> _Dataset entries_:
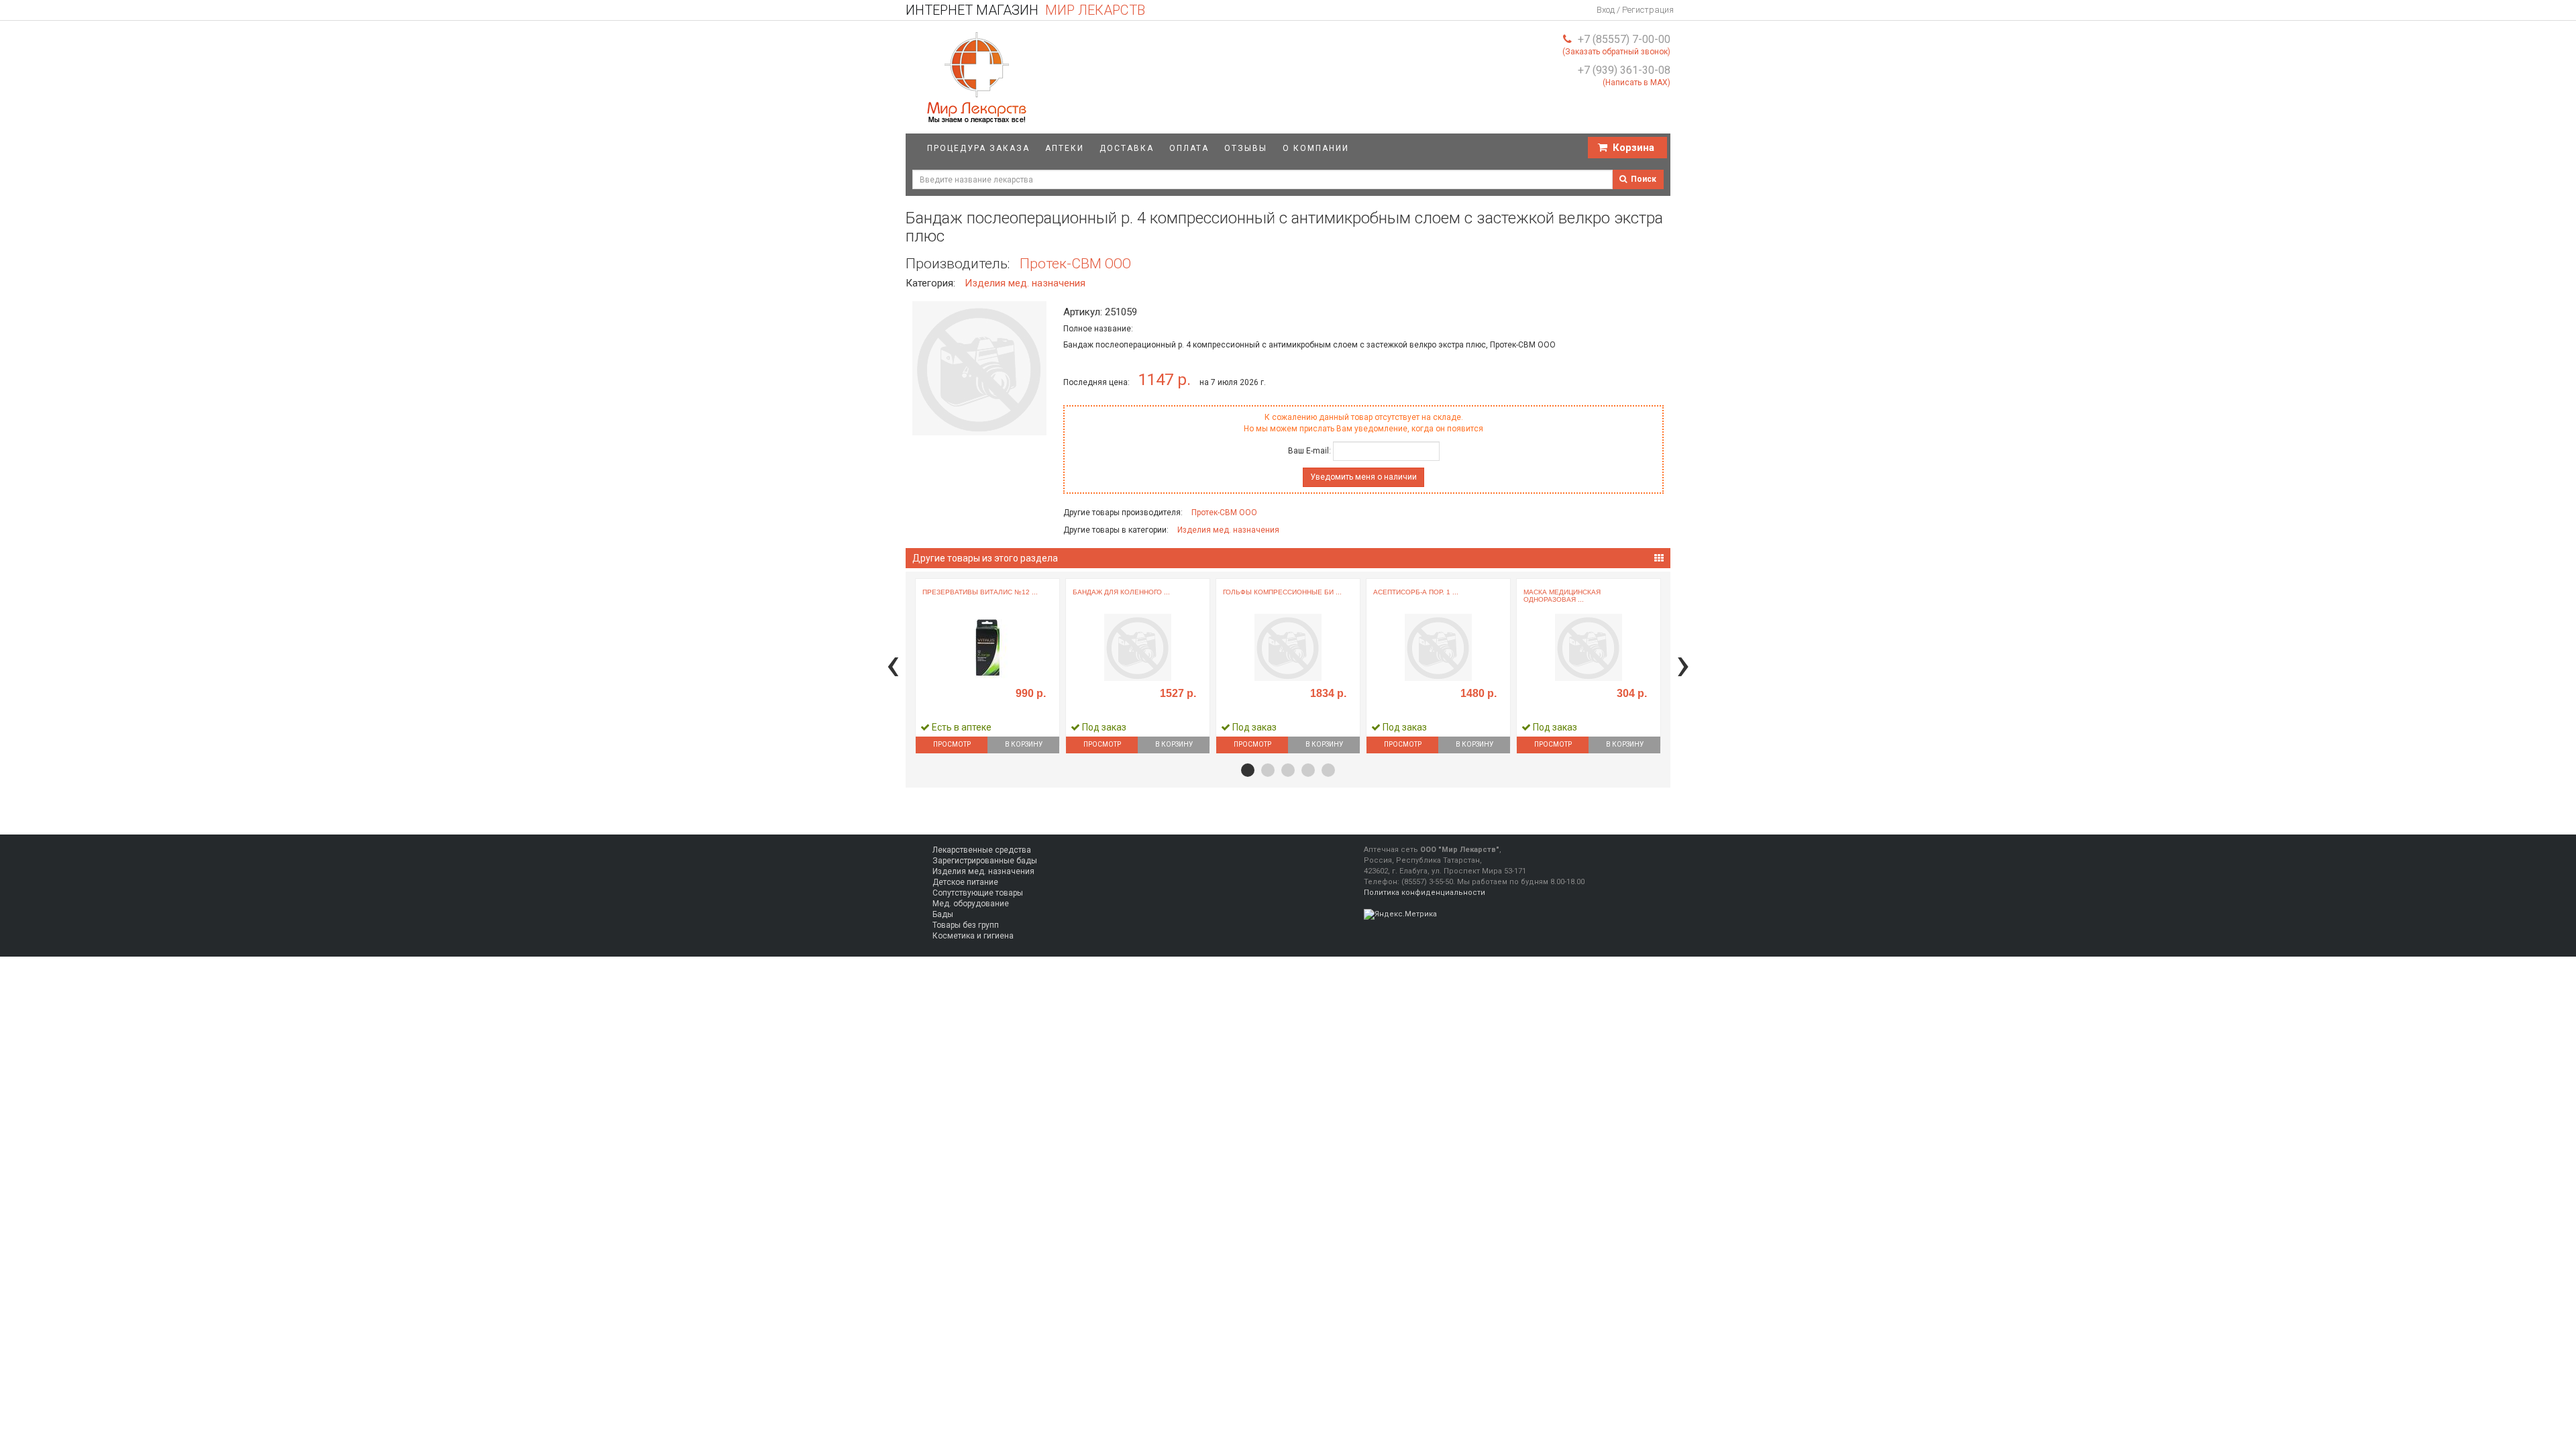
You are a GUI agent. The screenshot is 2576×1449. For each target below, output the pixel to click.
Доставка (1126, 148)
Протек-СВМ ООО (1075, 264)
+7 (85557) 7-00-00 (1624, 39)
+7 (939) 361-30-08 (1624, 70)
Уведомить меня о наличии (1363, 477)
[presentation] (892, 663)
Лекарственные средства (981, 850)
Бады (942, 914)
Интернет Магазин (1025, 10)
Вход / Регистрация (1635, 10)
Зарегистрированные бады (984, 860)
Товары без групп (965, 925)
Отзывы (1245, 148)
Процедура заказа (978, 148)
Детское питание (965, 882)
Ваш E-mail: (1309, 450)
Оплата (1189, 148)
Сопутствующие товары (977, 893)
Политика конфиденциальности (1424, 892)
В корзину (1023, 744)
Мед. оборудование (970, 903)
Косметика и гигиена (973, 936)
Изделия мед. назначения (1025, 283)
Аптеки (1064, 148)
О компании (1316, 148)
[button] (1247, 770)
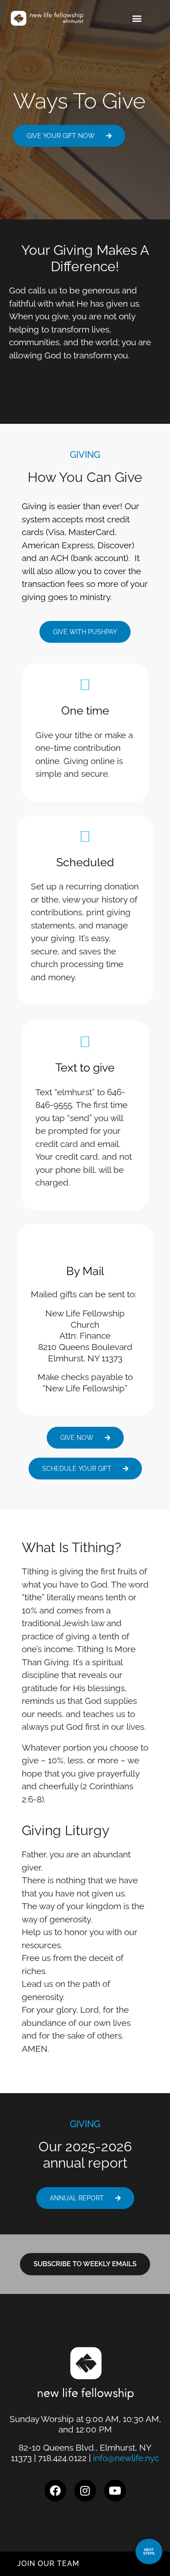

> _WHAT TO PRODUCE_:
The full text of the data above, exact and without pictures, is what to return.

> _YOUR RESPONSE_:
You are a GUI agent. The screenshot is 2576×1449. For each target below, output the pixel to click.
Доставка (1126, 148)
Протек-СВМ ООО (1075, 264)
+7 (85557) 7-00-00 (1624, 39)
+7 (939) 361-30-08 (1624, 70)
Уведомить меня о наличии (1363, 477)
[presentation] (892, 663)
Лекарственные средства (981, 850)
Бады (942, 914)
Интернет Магазин (1025, 10)
Вход / Регистрация (1635, 10)
Зарегистрированные бады (984, 860)
Товары без групп (965, 925)
Отзывы (1245, 148)
Процедура заказа (978, 148)
Детское питание (965, 882)
Ваш E-mail: (1309, 450)
Оплата (1189, 148)
Сопутствующие товары (977, 893)
Политика конфиденциальности (1424, 892)
В корзину (1023, 744)
Мед. оборудование (970, 903)
Косметика и гигиена (973, 936)
Изделия мед. назначения (1025, 283)
Аптеки (1064, 148)
О компании (1316, 148)
[button] (1247, 770)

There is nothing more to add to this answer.